A much more flexible method to implement periodic boundary conditions (which I guess is what you are doing) is to use “ghost cells”. See e.g. Finite difference Laplacian with five-point stencil - #2 by stevengj

This is allocating a new array on every loop iteration, which will be slow. I second the suggestion to use CartesianIndices here — that’s what they are for. (You could also use StaticArrays.jl). See Base.Cartesian · The Julia Language

pmlo · July 21, 2021, 11:39am

Thank jeffreyesun, yha, stevengj for the helpful answers. This thing is now insanely fast!

One thing I have learned here is that Tuple (can come from elements of iterator / CartesianIndex) is fast! And reassigning to a new tuple is better than changing the mutable array when used in retrieving elements of array. Thx yha for tip on changing the immutable!

Also, there is no problem in tuple + splatting. (Now it seems it’s a matter of style?)

function test3(latt1)
    N = size(latt1,1)
    mvup(x::CartesianIndex, d) = CartesianIndex(ntuple(i -> i==d ? mod1(x[i]+1,N) : x[i], length(x)))

    obs = 0.0
    for d = 1:3, x in CartesianIndex(1, 1, 1):CartesianIndex(N,N,N)
        obs += latt1[x, d] * latt1[mvup(x, d), d]
    end
    obs/N^2
end

function test3b(latt1)
    N = size(latt1,1)
    mvup(x::CartesianIndex, d) = CartesianIndex(ntuple(i -> i==d ? mod1(x[i]+1,N) : x[i], length(x)))

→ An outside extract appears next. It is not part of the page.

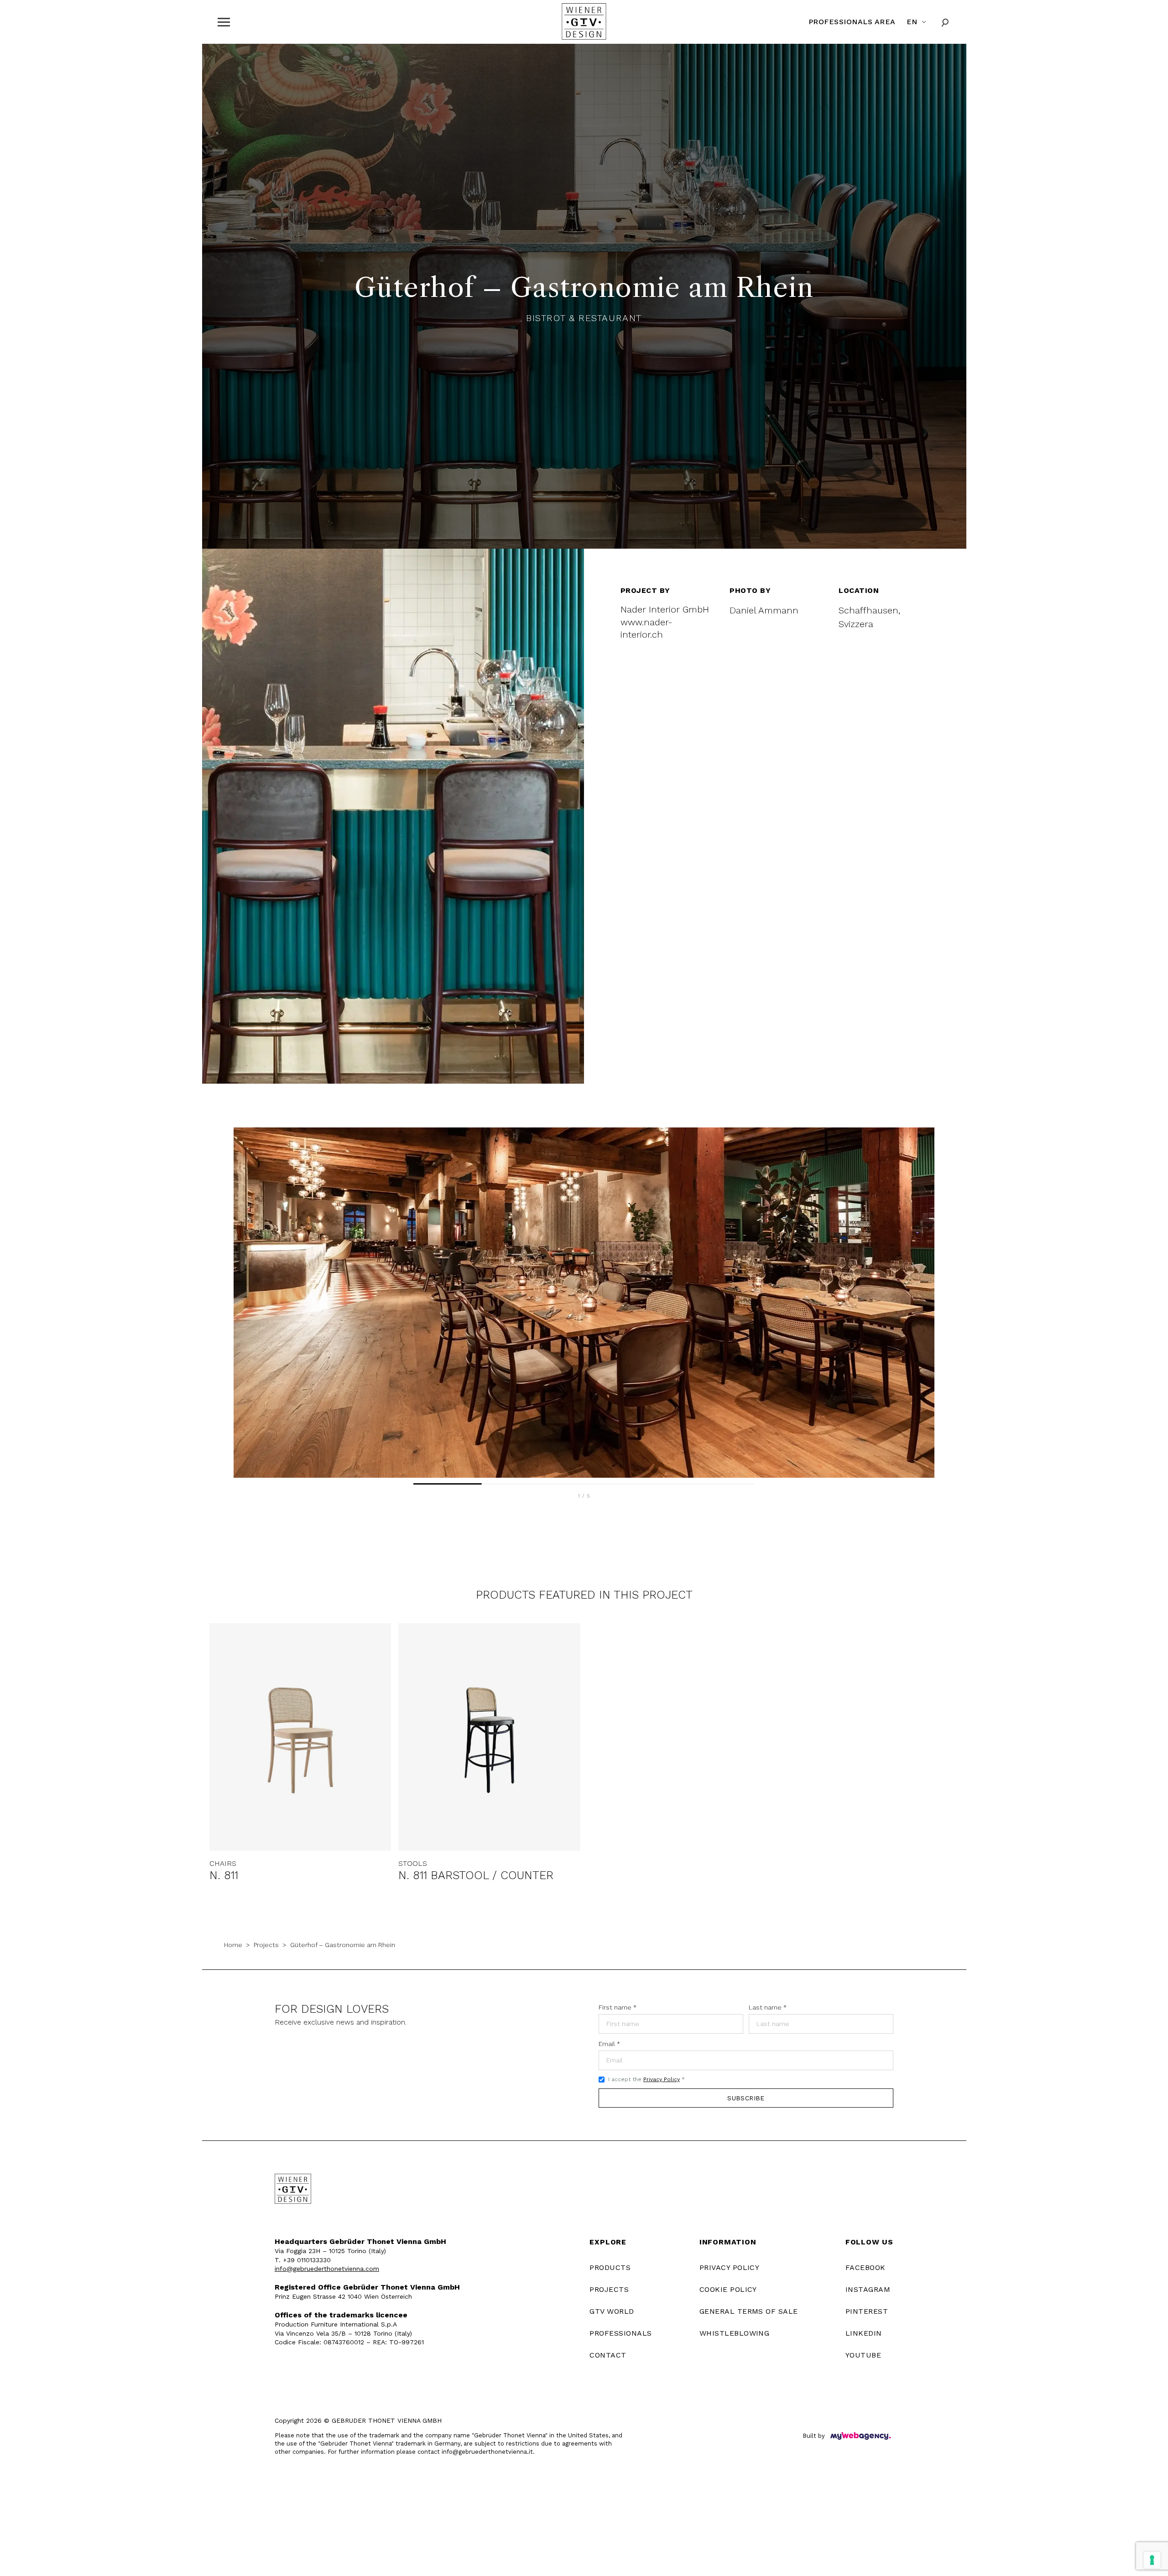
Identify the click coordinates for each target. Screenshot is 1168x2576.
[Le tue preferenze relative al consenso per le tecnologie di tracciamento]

    function mvup2(x::CartesianIndex, d)
        function _f(i1::Int)
            if i1 != d
                return x[i1]
            elseif i1 == d && x[i1] != N
                return x[i1] + 1
            else
                return 1
            end 
        end
        return CartesianIndex(ntuple(_f, 3))
    end

    obs = 0.0
    for d = 1:3, x in CartesianIndex(1, 1, 1):CartesianIndex(N,N,N)
        obs += latt1[x, d] * latt1[mvup2(x, d), d]
    end
    obs/N^2
end

function test4(latt1)
    N = size(latt1,1)
    links = Iterators.product(1:N, 1:N, 1:N, 1:3)

    function mvup(x, d)
        function _f(i1::Int)
            if i1 != d
                return x[i1]
            elseif i1 == d && x[i1] != N
                return x[i1] + 1
            else
                return 1
            end 
        end
        return ntuple(_f, 3)
    end

    obs = 0.0
    for link in links
        x = link[1:3]
        d = link[4]
        obs += latt1[link...] * latt1[mvup(x,d)..., d]
    end
    obs/N^2
end

and I get

julia> @benchmark test3(latt1) setup=(latt1=rand(250,250,250,3))
BenchmarkTools.Trial: 5 samples with 1 evaluation.
 Range (min … max):  705.676 ms … 766.002 ms  ┊ GC (min … max): 0.00% … 0.00%
 Time  (median):     732.916 ms               ┊ GC (median):    0.00%
 Time  (mean ± σ):   735.877 ms ±  22.589 ms  ┊ GC (mean ± σ):  0.00% ± 0.00%

  █                    █     █              █                 █
  █▁▁▁▁▁▁▁▁▁▁▁▁▁▁▁▁▁▁▁▁█▁▁▁▁▁█▁▁▁▁▁▁▁▁▁▁▁▁▁▁█▁▁▁▁▁▁▁▁▁▁▁▁▁▁▁▁▁█ ▁
  706 ms           Histogram: frequency by time          766 ms <

 Memory estimate: 0 bytes, allocs estimate: 0.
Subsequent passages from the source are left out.